Aberrant chromatin landscape upon loss of the H3.3 chaperone Daxx leads to Pu.1-mediated neutrophilia and inflammation [CUT&Tag]

Defective silencing of retroviral elements has been linked to inflamm-aging, cancer and auto-immune diseases. However, the underlying mechanisms are only partially understood. Here, we implicate the histone H3.3 chaperone Daxx, a retrotransposable element (RTE) repressor inactivated in myeloid leukemia and other neoplasms, in protection from inflammatory disease. Loss of Daxx has profound effects on chromatin landscapes and histone marks of hematopoietic progenitors, leading to engagement of a Pu.1-dependent transcriptional program for myelopoiesis at the expense of B-cell differentiation. This causes neutrophilia and inflammation, predisposing mice to development of an autoinflammatory skin disease.

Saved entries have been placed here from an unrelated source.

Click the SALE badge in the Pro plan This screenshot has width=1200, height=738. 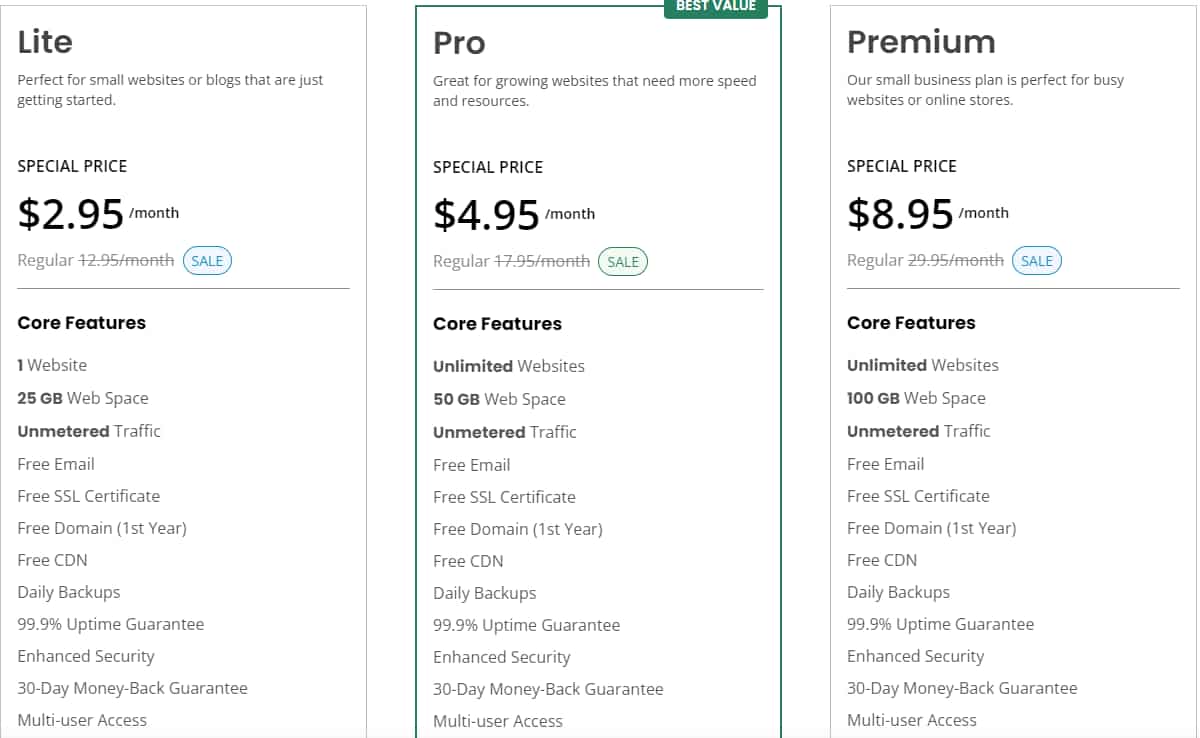pos(623,262)
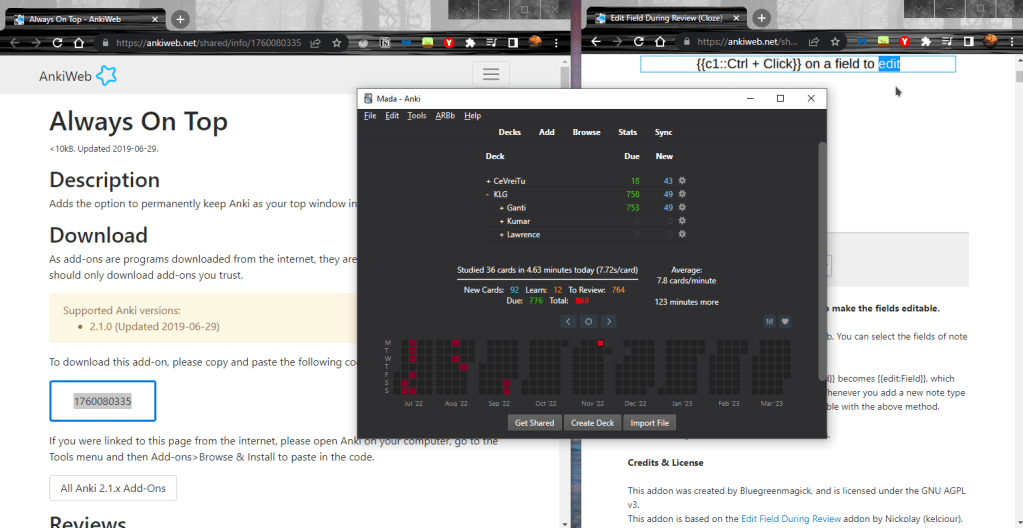Expand the CeVreiTu deck
The height and width of the screenshot is (528, 1023).
pyautogui.click(x=488, y=181)
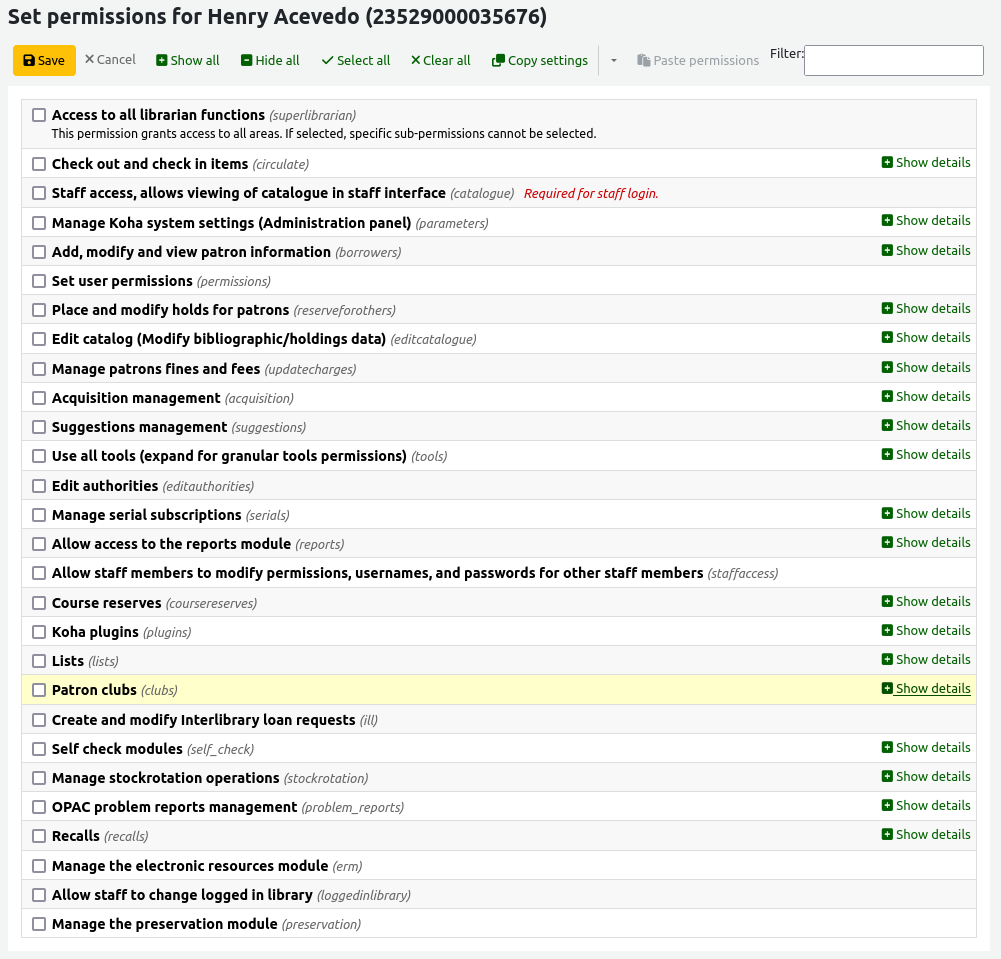Click the copy icon on Copy settings
1001x959 pixels.
[497, 60]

These molecular and phenotypic perturbations are in part reverted in animals lacking both Pu.1 and Daxx. However, hematopoietic progenitors in these mice also show unique chromatin and transcriptome alterations, suggesting synergistic interaction between the two pathways. Overall, our findings implicate RTE silencing in hematopoiesis and reveal a potential functional relationship between the H3.3 loading machinery and the pioneer transcription factor Pu.1. Overall design: Examination of gene expression profiles, chromatin accessibility and epigenetic changes in hematopoietic stem/progenitor cells comparing wild-type and Daxx knock-out cells.